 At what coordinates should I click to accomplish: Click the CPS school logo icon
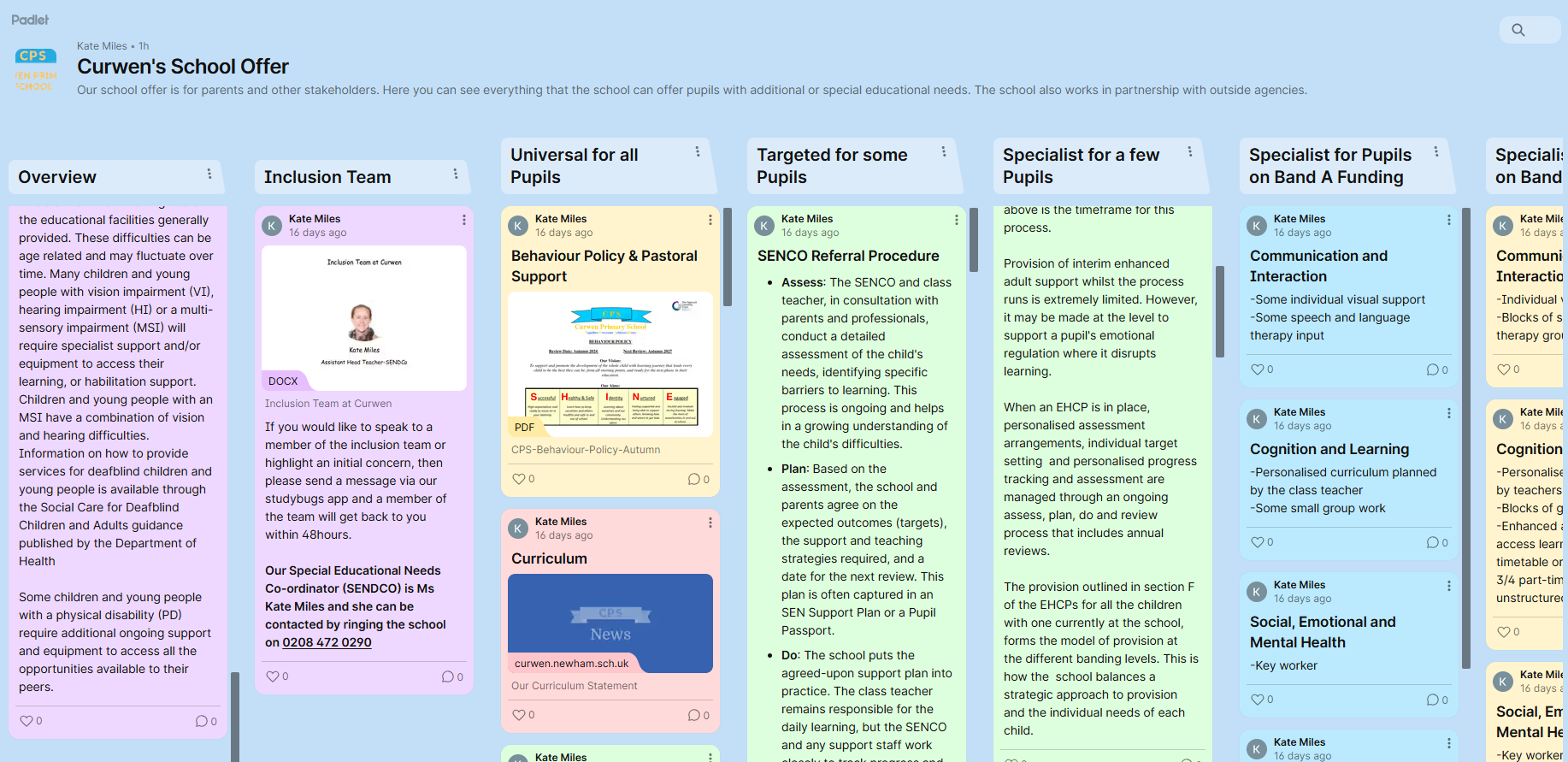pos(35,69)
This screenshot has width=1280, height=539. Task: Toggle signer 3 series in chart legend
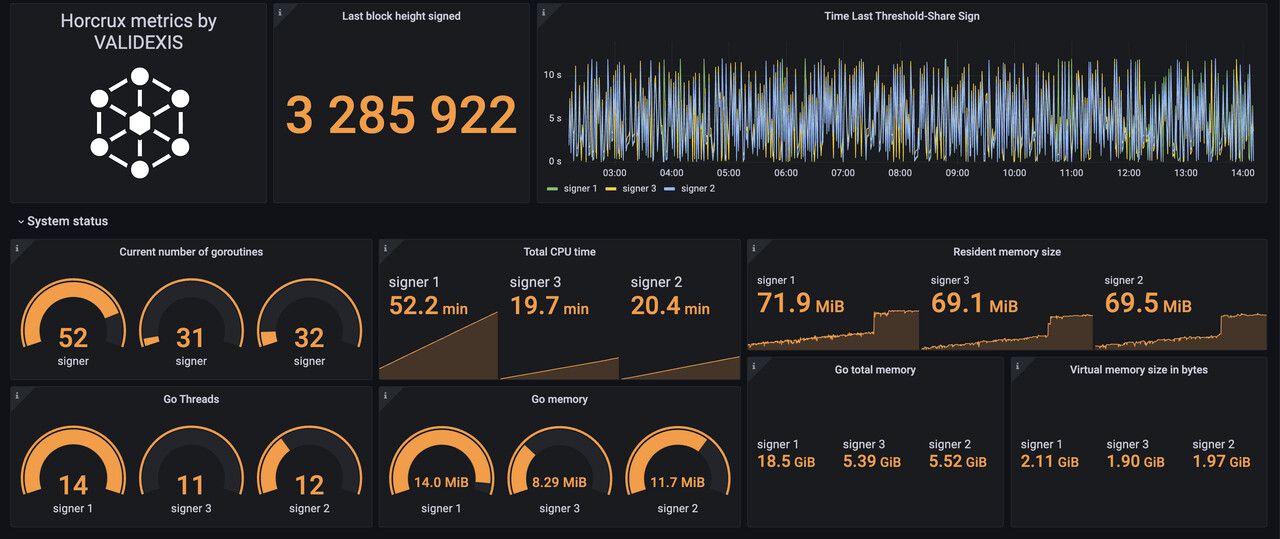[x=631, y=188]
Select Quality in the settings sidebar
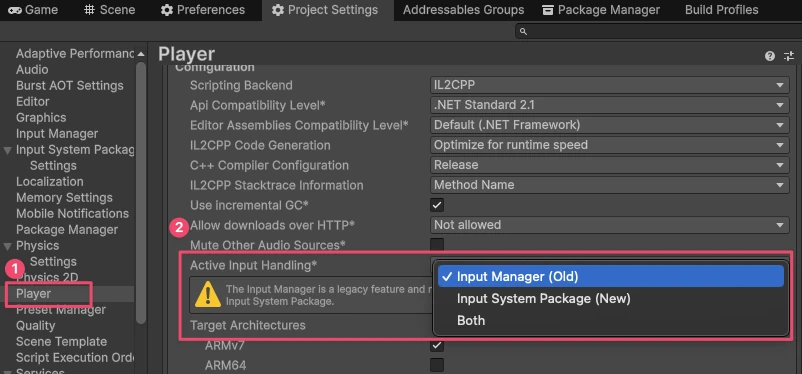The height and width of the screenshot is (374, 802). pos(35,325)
***
● **PROBLEM TO SOLVE**:
Could you rewrite these lines with "sidebar" replaced by "side panel", changing nothing else and leaving out the pictures?

● **RESULT OF THIS TASK**:
 At what coordinates should I click to accomplish: Click the CPS school logo icon
pos(35,69)
This screenshot has width=1280, height=539. Task: Toggle signer 3 series in chart legend
[x=631, y=188]
Select Quality in the settings side panel
The height and width of the screenshot is (374, 802). pos(35,325)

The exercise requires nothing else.